I nostri Saggi dicono: “Un bambino non sa come chiamare suo padre e sua madre, finché non assapora il gusto del grano.” Il popolo Ebraico, in Egitto, era come un bambino che non sapeva come chiamare suo padre. Gli Ebrei erano immersi nell’impurità dell’idolatria e mancavano di fede in D-O. Per questo, D-O comandò loro di mangiare la matzà, che è fatta di grano, così che essi sarebbero stati in grado di chiamare il loro Padre, che è nei Cieli. Di fatto, non appena mangiarono la matzà, essi meritarono la rivelazione del loro Padre nei Cieli. Per questo, la prima matzà che essi mangiarono, prima della rivelazione Divina, è scritta senza vav, senza la rivelazione Divina. La seconda matzà, invece, che essi mangiarono dopo aver fatto esperienza della rivelazione Divina, è scritta con la vav, che rappresenta, appunto, la rivelazione Divina. Perché D-O comandò di mangiare pane azzimo, e non pane lievitato, che è fatto anch’esso di grano? Il lievitare, il gonfiarsi, è simbolo di arroganza, mentre il pane azzimo, nella sua sottigliezza, simbolizza sottomissione e umiltà, annullamento e modestia. Per meritare la rivelazione Divina, gli Ebrei dovettero arrivare al grado dell’umiltà, poiché: “La Presenza Divina non può risiedere là dove sta l’arrogante”. È questo, quindi, il significato della matzà che viene mangiata per il fatto che ” l’impasto dei nostri antenati non ebbe il tempo di lievitare, poiché il Re dei re, HaShem, apparve loro e li redense.” Secondo la Chassidùt, “esso non potè lievitare” significa che l’impasto non poté gonfiarsi poiché la rivelazione Divina ed il mangiare la matzà prima di mezzanotte, aveva reso gli Ebrei umili. Per questo il loro impasto non lievitò: poiché il gonfiarsi significa orgoglio ed essi erano ormai umili.
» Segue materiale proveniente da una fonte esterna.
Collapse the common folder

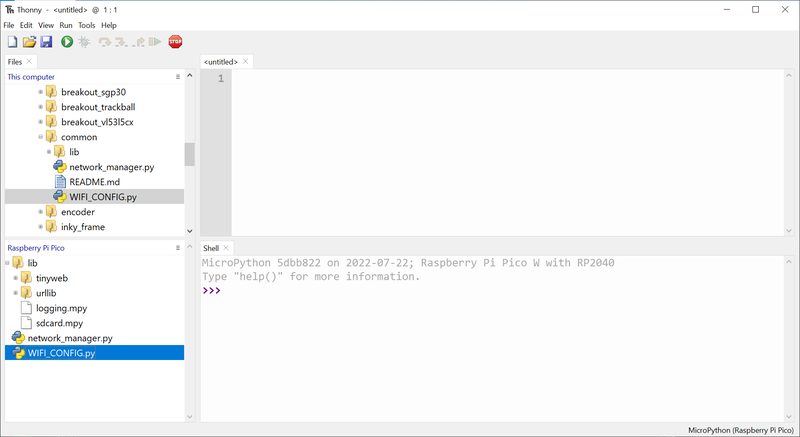(x=41, y=137)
Quando le mizvòt saranno annullate
Nella Gheulà che si sta apprestando, nella seconda fase dei “giorni di Moshiach”, è detto che le mizvòt saranno annullate. D’altra parte noi sappiamo che le leggi che la Torà contiene sono eterne, che esse rappresentano la volontà Divina che è eterna ed immutabile. Quello che veramente verrà a mancare in quella seconda fase, sarà il comando e non la legge stessa. La mizvà (comando, collegamento) è ciò che unisce Chi comanda a chi è comandato, D-O e l’Ebreo. Con la rivelazione Divina, nella quale sarà appunto pienamente rivelato come D-O, la Torà e l’Ebreo siano una sola cosa, poiché tutto è Divinità, l’Ebreo non avrà più bisogno di comando, poiché la sua volontà e la volontà Divina saranno manifestamente una ed unica. Così per l’Ebreo e così per il mondo intero, che si comporterà naturalmente secondo la volontà Divina. Con la rivelazione in Egitto di D-O, Che venne ‘personalmente’ a liberare il Suo popolo con mano potente, Egli stesso e non un angelo o un inviato, la natura si adattò ‘automaticamente’ alla volontà Divina, e, senza bisogno di un comando, l’impasto semplicemente non poté lievitare, poiché il lievitare e l’orgoglio non rappresentano la volontà di D-O. Sono queste matzòt che noi ricordiamo nel sèder di Pèsach, che, con il loro significato, anticipano quello che sarà il mondo nei giorni di Moshiach, possa ciò essere subito!